TAIPEI, Taiwan (AA) – Sitting across the water from its giant neighbor the People's Republic of China, Taiwan believes in mutual cooperation and dialogue in cross-strait relations, said a top government official on Monday.

“We hope the differences are resolved only through pragmatic communication and dialogue. We believe mutual beneficial cooperation, communication and dialogue are our world trend,” Chiu Chui-cheng, Taiwan’s deputy minister of the Mainland Affairs Council, told journalists in the capital Taipei.

Hosting a group of journalists from across the world as part of Oct. 10 national day celebrations, Chui-cheng said Taiwan’s cross-strait policy is based on maintaining the status quo of the peaceful environment across the strait.

“Our government reiterates the immovable tradition of establishing a consistent and sustainable cross-strait relationship,” he said.

On the public view of the current status quo, Chui-cheng said over three-fourths of the Taiwanese people — 80 percent — favor it, according to regular polls by his office.

“The people of Taiwan believe in the democratic system,” he said.

He also reiterated Taiwan’s commitment to maintain the status quo.

“Our performance of the cross-strait policy, our goodwill and commitment will not change. We will reverse all the past of confrontation,” he said.

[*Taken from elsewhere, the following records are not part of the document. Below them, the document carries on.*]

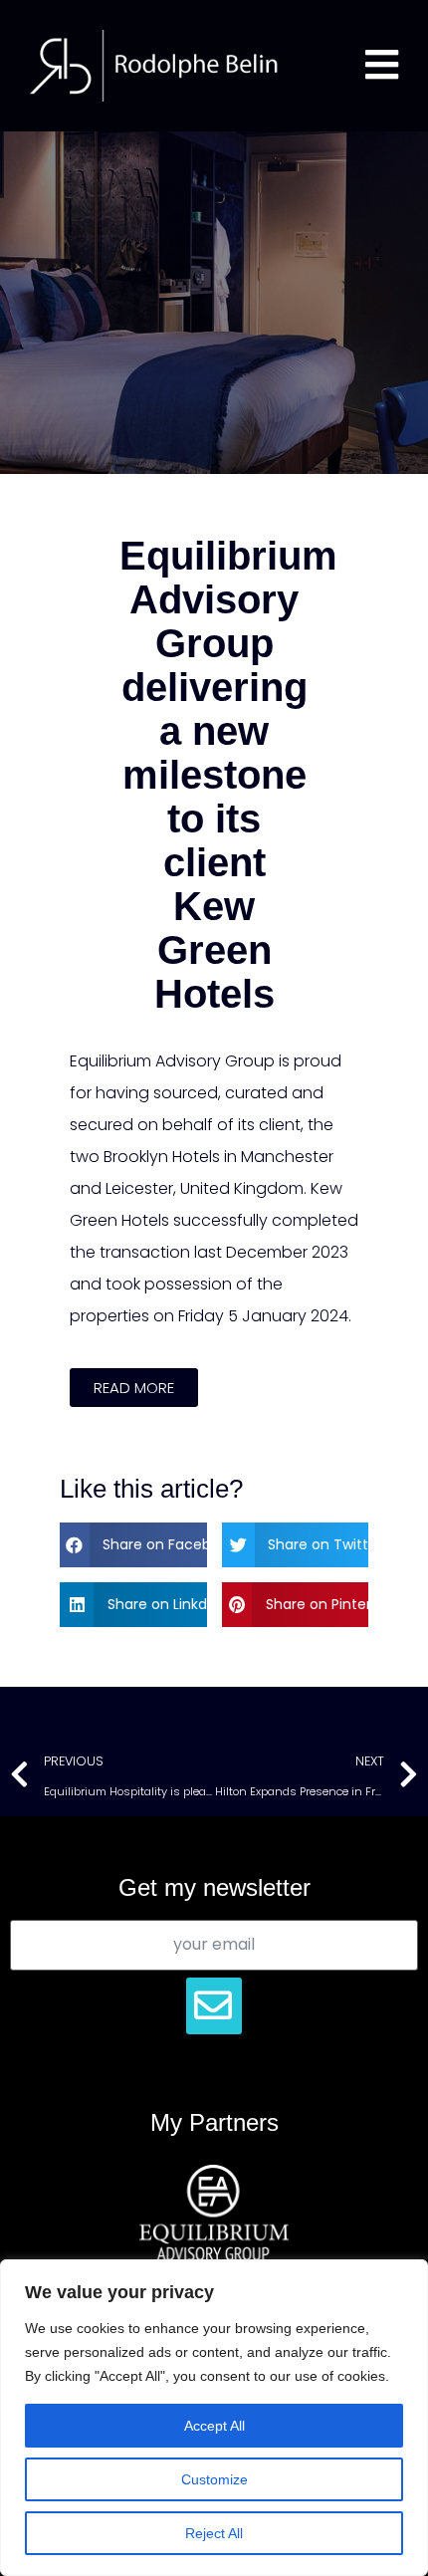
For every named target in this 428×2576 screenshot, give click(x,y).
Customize (214, 2479)
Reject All (214, 2533)
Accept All (214, 2426)
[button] (134, 1387)
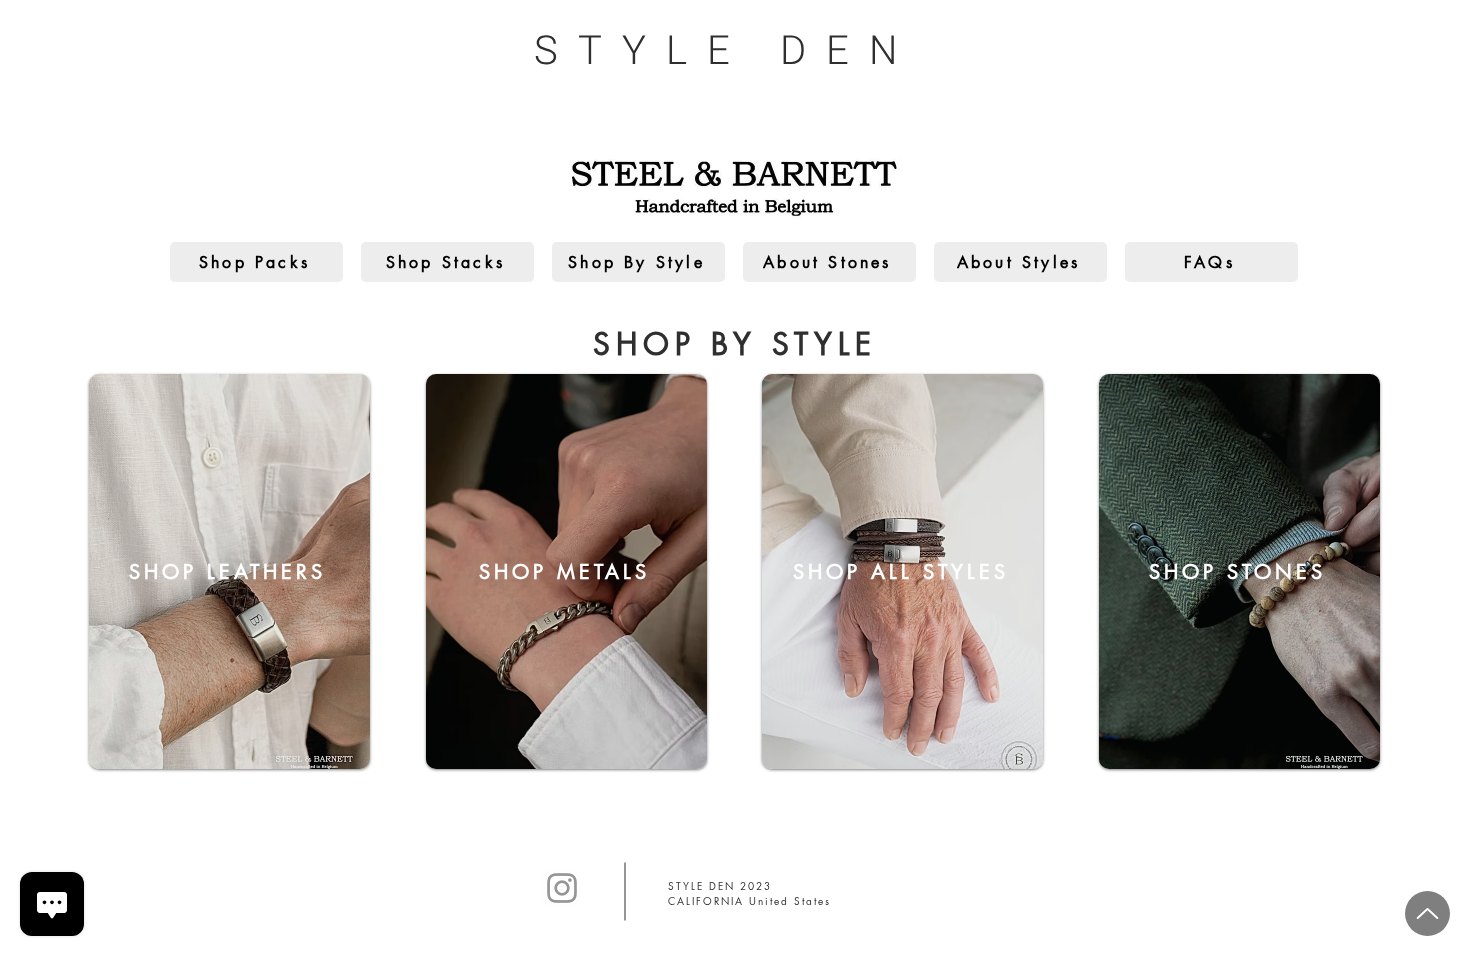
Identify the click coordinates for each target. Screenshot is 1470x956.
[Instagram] (562, 888)
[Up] (1427, 913)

Chui-cheng also urged international support for Taiwan.

“So we are looking your understanding and more support for Taiwan,” he concluded.

-At odds across strait

Since Chinese nationalist leaders fled to Taiwan in 1949 after a civil war with Mao Zedong's Communists, the People's Republic of China has seen the region as a breakaway province that will eventually return.

Tensions between China and Taiwan have been mounting since President Tsai Ing-wen's traditionally pro-independence Democratic Progressive Party won the January 2016 election.

That June, Beijing suspended cross-strait communication mechanisms with Taipei.

The ruling party has been known to object to a 1992 Consensus and the "one China" principle it entails — which Beijing insists on as the basis of cross-Taiwan Strait ties.